Don’t forget that most project assumptions should also be risks.

This definitely falls into the category of “obvious, but ignored”. The clue is in the word - “assumption” is simply a more business-friendly alternative to the word “guess” - so if you were in any doubt as to why this was important, just try rewriting your project initiation documents substituting the two words, and see how it looks. Ideally, the initial risk log would be the mirror-image of the assumptions, with contingencies set accordingly.

Don’t set project expectations that are higher than reality can deliver. Don’t forget to manage customer expectations.

These two are linked in my opinion, and can be summed up as “under-promise, over-deliver”. Unless over-delivery itself is likely to cause problems - projects don’t exist in a vacuum, so cranking up the volume out of yours isn’t necessarily a good thing for someone else downstream.

All in, the list is a useful mental checklist to have at the back of your mind - the full posting is here.


One Response to “What not to do”

  1. David St Lawrence on March 29, 2005 2:36 am

    Finding stakeholders for a project was amazingly difficult in my last dot-com company. A project team of 8 to 15 people would be rounded up and given a target, but we had a devil of a time getting someone to “own” the project at a VP or Senior Director level.

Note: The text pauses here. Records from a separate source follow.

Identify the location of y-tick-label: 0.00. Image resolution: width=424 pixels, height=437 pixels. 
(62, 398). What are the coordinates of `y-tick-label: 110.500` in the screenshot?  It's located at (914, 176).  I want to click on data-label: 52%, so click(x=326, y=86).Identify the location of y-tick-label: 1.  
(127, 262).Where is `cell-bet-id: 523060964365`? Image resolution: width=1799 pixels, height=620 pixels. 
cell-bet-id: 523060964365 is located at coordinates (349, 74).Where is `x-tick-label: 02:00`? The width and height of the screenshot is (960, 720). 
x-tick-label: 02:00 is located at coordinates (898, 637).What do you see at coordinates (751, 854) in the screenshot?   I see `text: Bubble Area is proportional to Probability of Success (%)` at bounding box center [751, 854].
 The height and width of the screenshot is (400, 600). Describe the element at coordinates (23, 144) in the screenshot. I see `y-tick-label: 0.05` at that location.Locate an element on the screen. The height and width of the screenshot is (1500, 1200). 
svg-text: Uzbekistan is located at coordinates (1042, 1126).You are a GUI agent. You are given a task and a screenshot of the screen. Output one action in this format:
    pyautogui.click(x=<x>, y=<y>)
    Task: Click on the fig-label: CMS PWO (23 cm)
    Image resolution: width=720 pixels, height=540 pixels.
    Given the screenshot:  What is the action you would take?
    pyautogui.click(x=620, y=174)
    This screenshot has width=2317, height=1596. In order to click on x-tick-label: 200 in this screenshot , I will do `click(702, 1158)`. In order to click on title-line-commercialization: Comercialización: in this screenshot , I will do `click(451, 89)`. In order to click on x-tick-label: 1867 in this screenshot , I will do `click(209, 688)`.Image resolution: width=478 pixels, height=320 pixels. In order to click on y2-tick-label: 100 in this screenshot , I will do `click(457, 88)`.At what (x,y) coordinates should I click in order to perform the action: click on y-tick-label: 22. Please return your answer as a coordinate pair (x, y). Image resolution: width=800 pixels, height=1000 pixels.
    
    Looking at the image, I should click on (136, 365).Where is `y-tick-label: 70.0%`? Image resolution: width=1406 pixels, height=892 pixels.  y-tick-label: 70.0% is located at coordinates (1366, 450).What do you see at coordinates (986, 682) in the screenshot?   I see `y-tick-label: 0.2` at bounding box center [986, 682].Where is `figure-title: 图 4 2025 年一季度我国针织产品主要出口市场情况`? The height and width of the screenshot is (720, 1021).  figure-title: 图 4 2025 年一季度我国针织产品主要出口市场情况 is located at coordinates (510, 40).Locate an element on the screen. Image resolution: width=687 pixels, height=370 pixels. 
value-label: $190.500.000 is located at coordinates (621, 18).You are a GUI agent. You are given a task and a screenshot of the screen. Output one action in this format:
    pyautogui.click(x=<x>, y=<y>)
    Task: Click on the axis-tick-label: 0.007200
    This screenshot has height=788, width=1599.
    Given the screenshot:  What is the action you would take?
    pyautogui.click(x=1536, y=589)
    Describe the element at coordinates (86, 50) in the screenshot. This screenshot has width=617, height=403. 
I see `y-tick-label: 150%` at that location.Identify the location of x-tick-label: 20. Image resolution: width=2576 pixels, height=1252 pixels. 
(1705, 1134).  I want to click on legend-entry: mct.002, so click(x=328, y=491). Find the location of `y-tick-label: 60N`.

    Since our projects were often intra-divisional, it was absolutely necessary to have high-level air cover when trying to get cooperation across divisional lines.

    As a result, we would run a project for months on the promise that our requests were being evaluated, while senior executives backed carefully away so they wouldn’t get splattered if the project stepped on somebody’s toes or exposed an organizational problem that was being carefully obscured.

    If the project managed to make some visible headway and the team reports were politically correct, some upper level manager would always seem to surface as the project stakeholder, just in time to claim credit for the final release.

    Part of the problem was that most of these projects were created to reconcile different product designations and prices coming from separate profit centers after they were all rolled into one madly struggling amalgam of formerly competitive business units.

    Most of these projects were suicide missions, but they had to be done if the company was to survive. Although management took the credit, it was the incredibly hard-working project teams that welded the company back into a working whole with the distant support of some far-seeing Senior Vice Presidents.

    To support one of your main points: All of our project assumptions were risks.